Thirty-six-year-old sculptor Volodymyr Zurawel sits outside welding pieces of metal. In Kyiv his monuments decorate, among others, Kyiv-Zhuliany airport, Poshtova square and Muromets Park. Now he creates anti-tank hedgehogs that people plant all over the capital. The city has been littered with barricades in recent days. They are made of sandbags, concrete blocks, trucks and railroad cars. Hedgehogs stand in front of some of them too. Zurawel is capable of producing six to ten pieces a day. He would like to make five hundred to thwart the plans of the Russian troops.

“This is modern art,” jokes Zurawel. “They say hedgehogs successfully stop tanks. Like everyone, I’m attempting to make even a small contribution to stopping this insanity.”
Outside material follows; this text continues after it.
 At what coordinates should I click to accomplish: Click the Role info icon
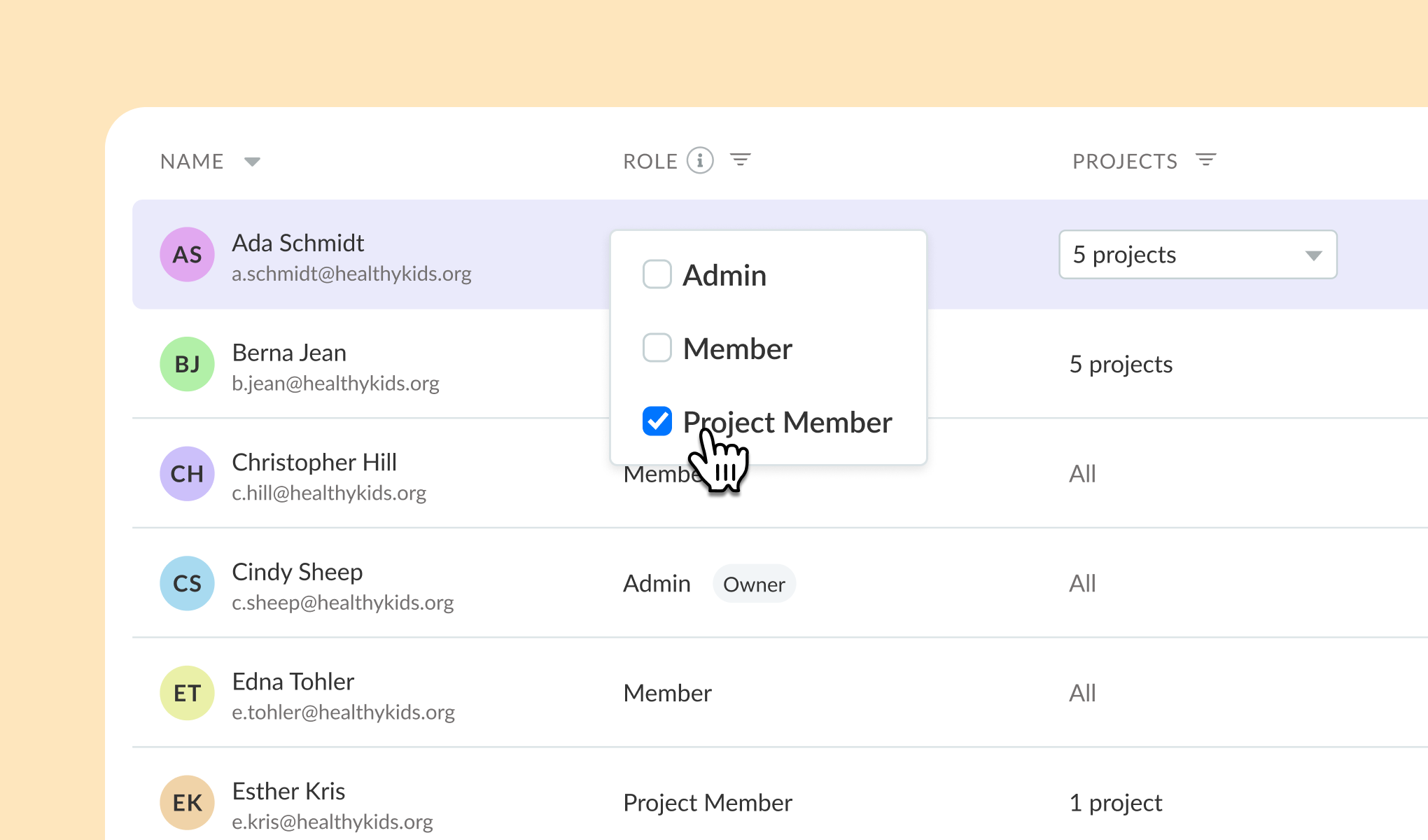click(699, 160)
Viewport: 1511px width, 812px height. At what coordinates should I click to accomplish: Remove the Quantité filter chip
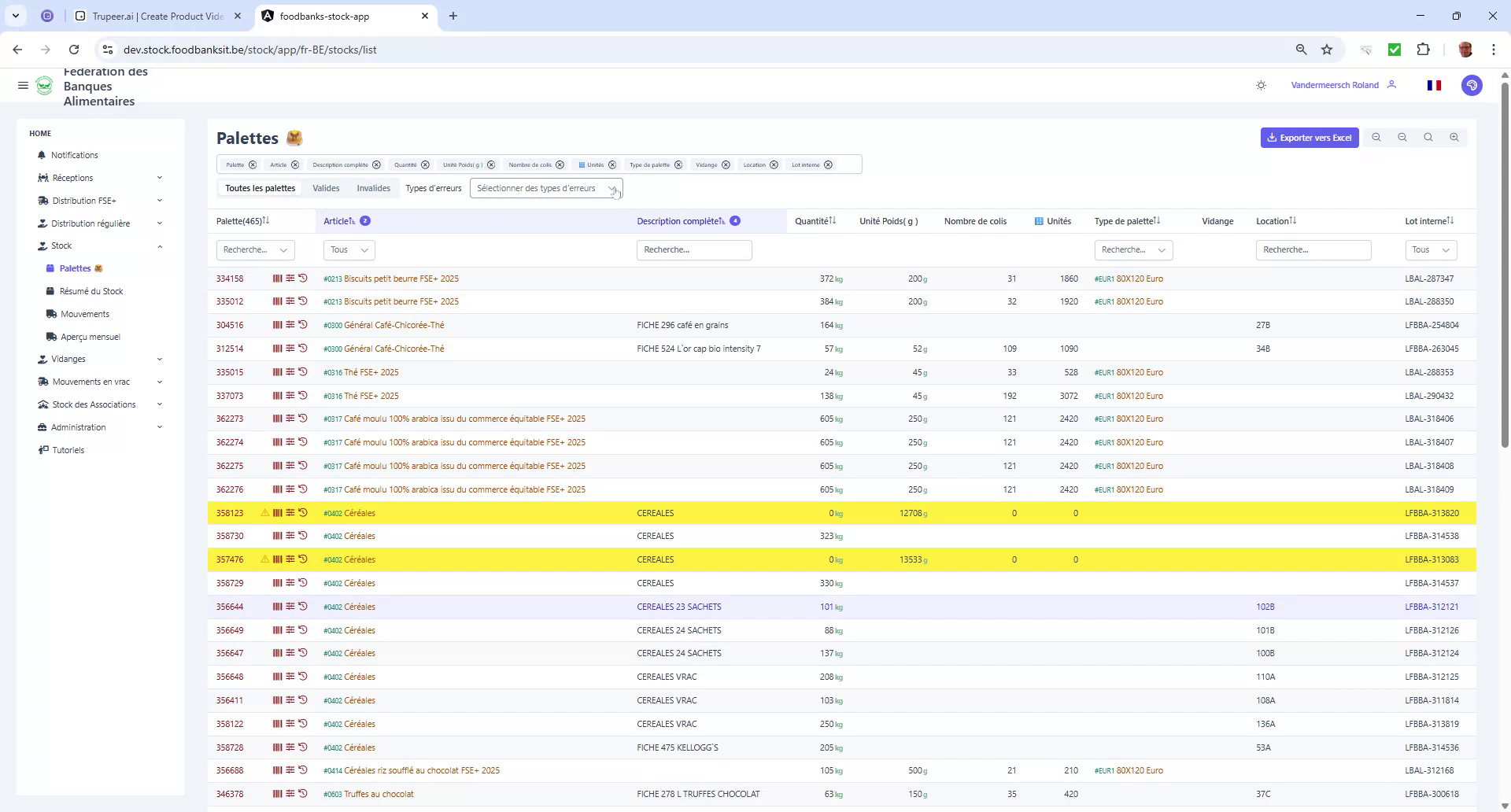(425, 164)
In Kyiv and all over Ukraine, residents are organize on their own and helping to the best of their abilities. Some stand at checkpoints, pick up weapons and go fight. Others organize the delivery of food, of necessities for the civilian and military population, and support the defense of the city as it prepares for a potential attack from Russia.

Fire in a bottle

Passing through a nearby door, I enter several rooms crammed with Molotov cocktails. They’re primitive incendiary grenades made of a bottle two-thirds full of gasoline and one-third of engine oil. A strip of fabric that serves as a fuse is inserted into them. The Ministry of Defense of Ukraine sends a reminder on Twitter from time to time about where it is best to throw Molotov cocktails. In the case of a tank, the most vulnerable places are the air vents and optics. “Destroy! Burn! Cast the enemy out of your home, your country! ” — wrote the Ministry of Defense of Ukraine.

Thirty-year-old Tetiana Lozowa sits amidst gasoline vapors, boxes full of explosive cocktails, and cuts material into fuses. She was born in Khabarovsk in southeastern Russia, but moved to Ukraine with her mother at the age of 12. They were running from Tetiana’s father, who abused them. She is a physiotherapist under normal circumstances but now she does other things — she delivers medicine to the hospital, finds accommodation in other oblasts for people leaving Kyiv, and prepares Molotov cocktails. She feels tied to Ukraine.

“I can’t just sit at home, can’t eat, sleep, or think about anything else. On Friday, my friends, volunteers, died near Kyiv. Who can do nothing after something like that?” — she asks rhetorically.